The sky isn't falling. But that doesn't mean the department store space has suddenly been healed.
Shares of J.C. Penney, Kohl's, Nordstrom and Dillard's rallied on Friday, after all four reported fiscal second-quarter earnings that beat Wall Street estimates. Shares of Macy's, which likewise topped analysts' expectations, gave up some of the gains they logged Thursday, but were still up more than 15 percent on the week.
Investors cheered the group's improvement, after a dismal first quarter that brought back memories of the financial crisis. Yet while these stores showed much-needed signs of stabilization in the second quarter, analysts cautioned that investors shouldn't get overly excited by their results.
"It's important to note that these department store earnings are still down year-over-year," said Ken Perkins, president of Retail Metrics. "Maybe they're slowly turning a corner but they're still facing all the same pressures that they've been facing for the past several years."

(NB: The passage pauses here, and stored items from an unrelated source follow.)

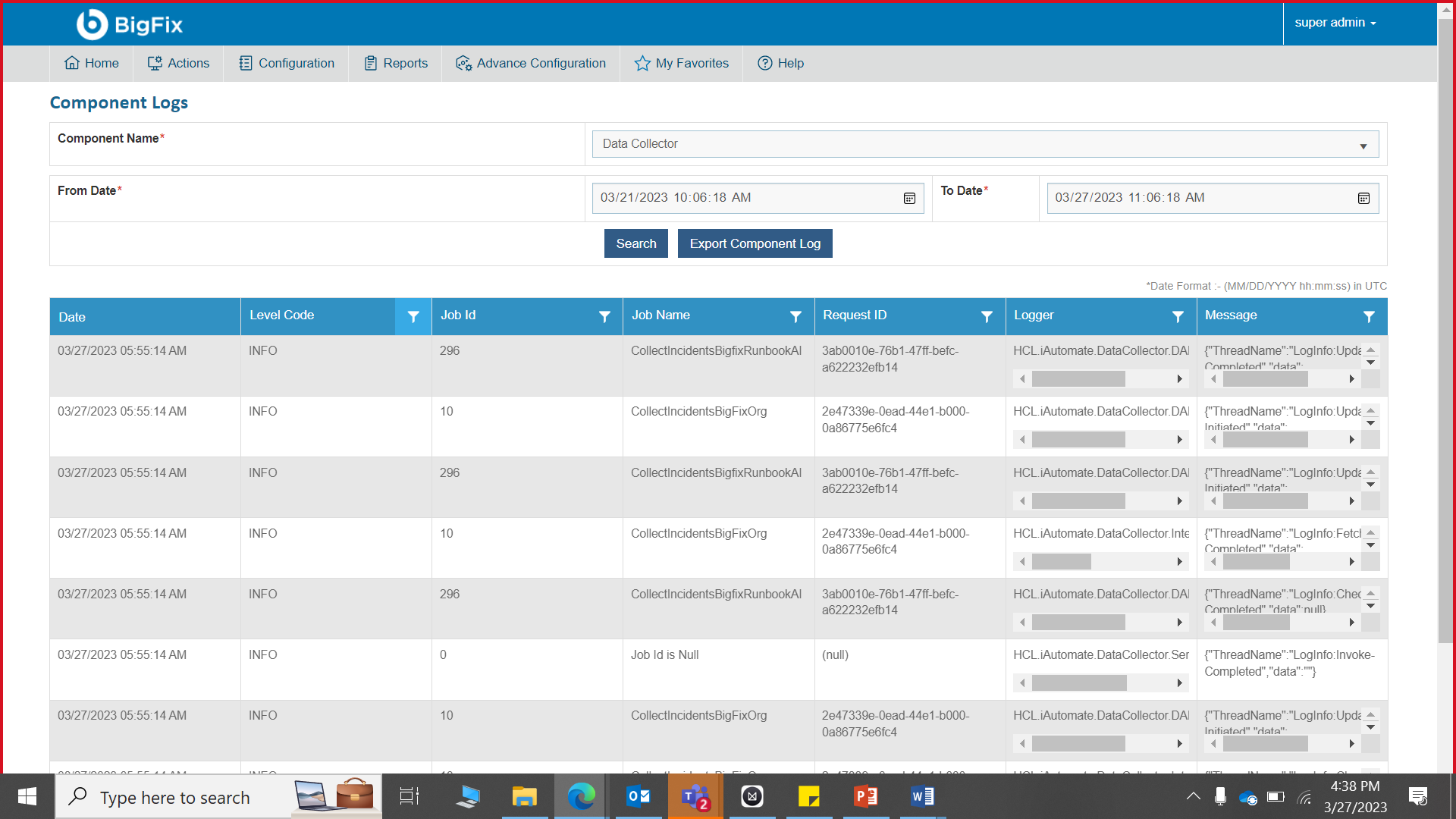Open the Reports menu
This screenshot has width=1456, height=819.
[x=396, y=64]
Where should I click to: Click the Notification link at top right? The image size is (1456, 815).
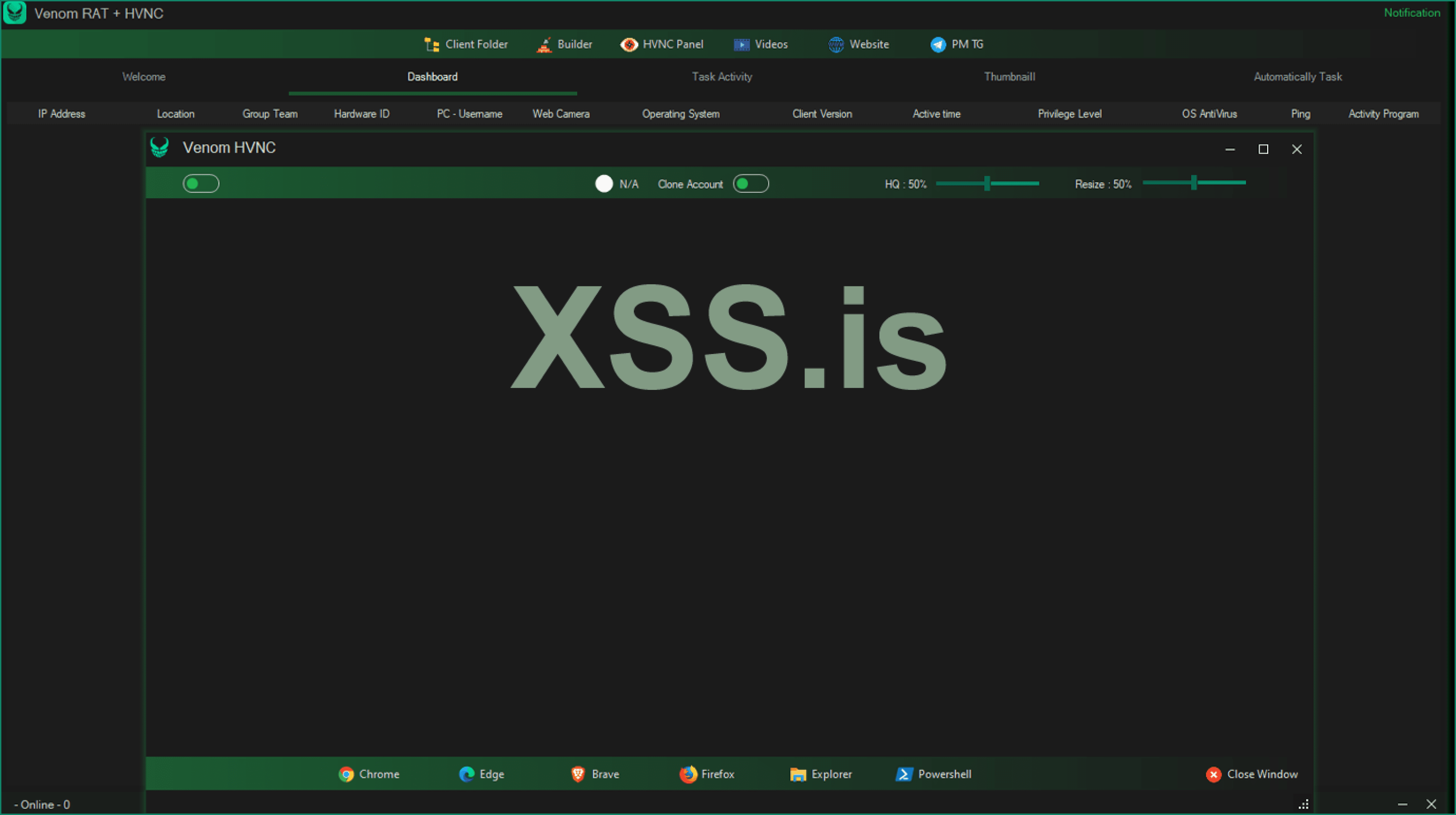[x=1411, y=13]
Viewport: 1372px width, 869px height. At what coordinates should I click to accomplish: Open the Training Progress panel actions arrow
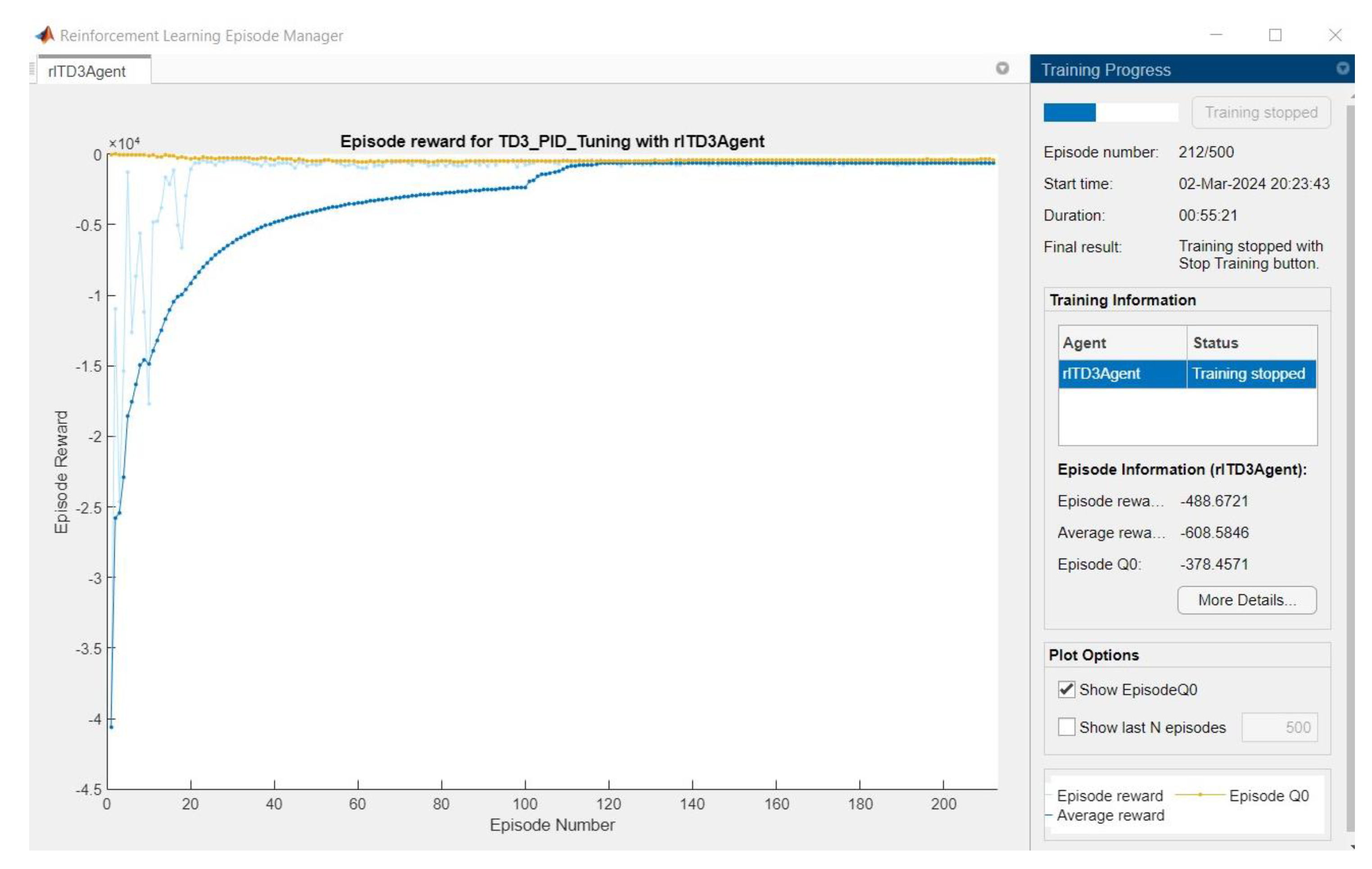[x=1342, y=68]
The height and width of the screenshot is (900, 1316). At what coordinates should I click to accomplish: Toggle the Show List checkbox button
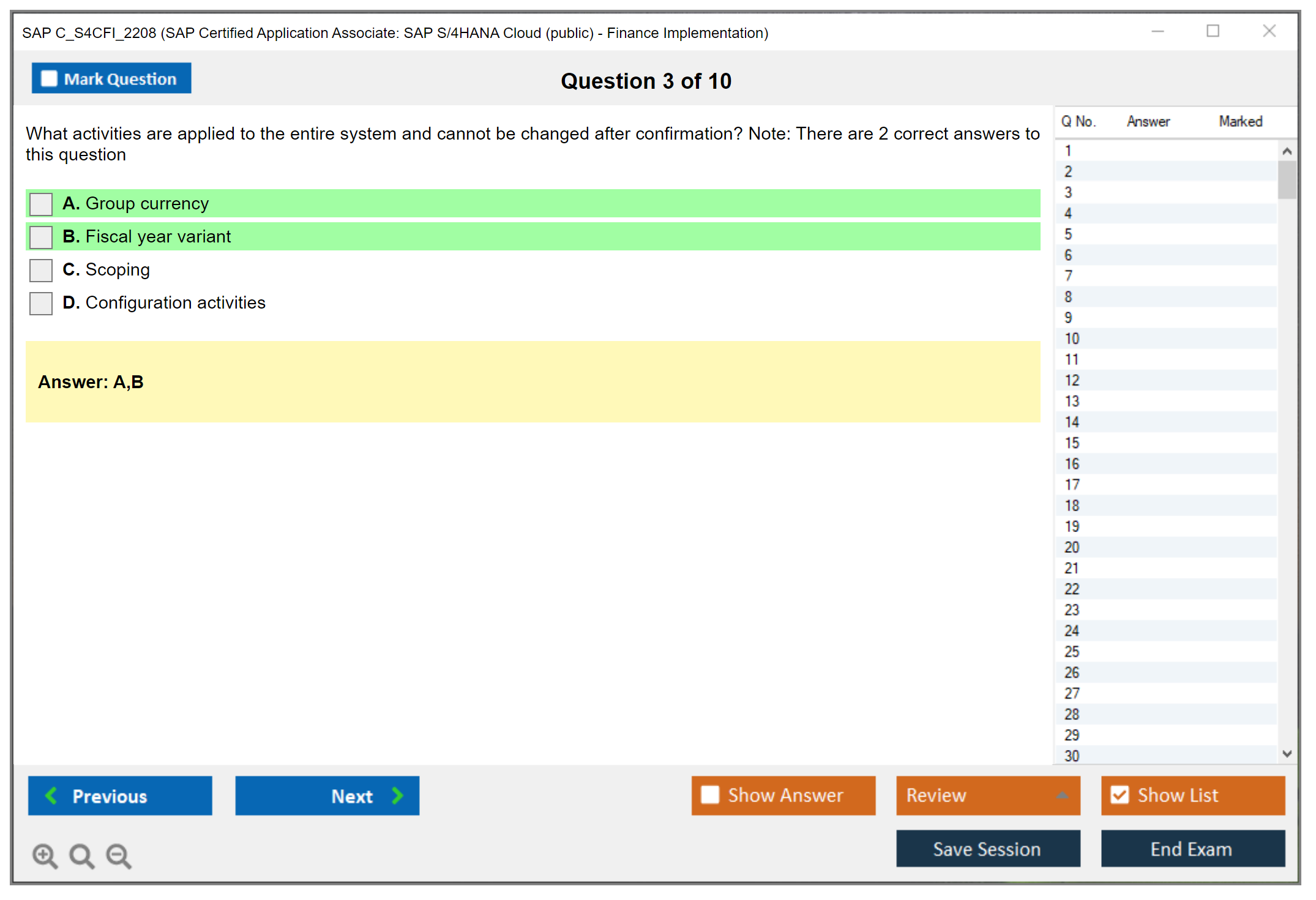point(1120,795)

Indeed, Retail Metrics' latest forecast calls for department stores' second-quarter earnings to fall 97 percent compared with the prior-year period, or 13 percent when stripping out Sears. Though that's better than the firm's forecast ahead of the announcements, it nonetheless signals a contraction.
Revenues are also shrinking at these stores, with J.C. Penney being the lone department store notching year-over-year topline growth during the three-month period. Nordstrom's results were dented by a shift of its anniversary sale, part of which moved into the third quarter this year. Yet this was the first quarter its revenue declined since the financial crisis.
"They [department stores] continue to face pressures from a number of fronts," Perkins said.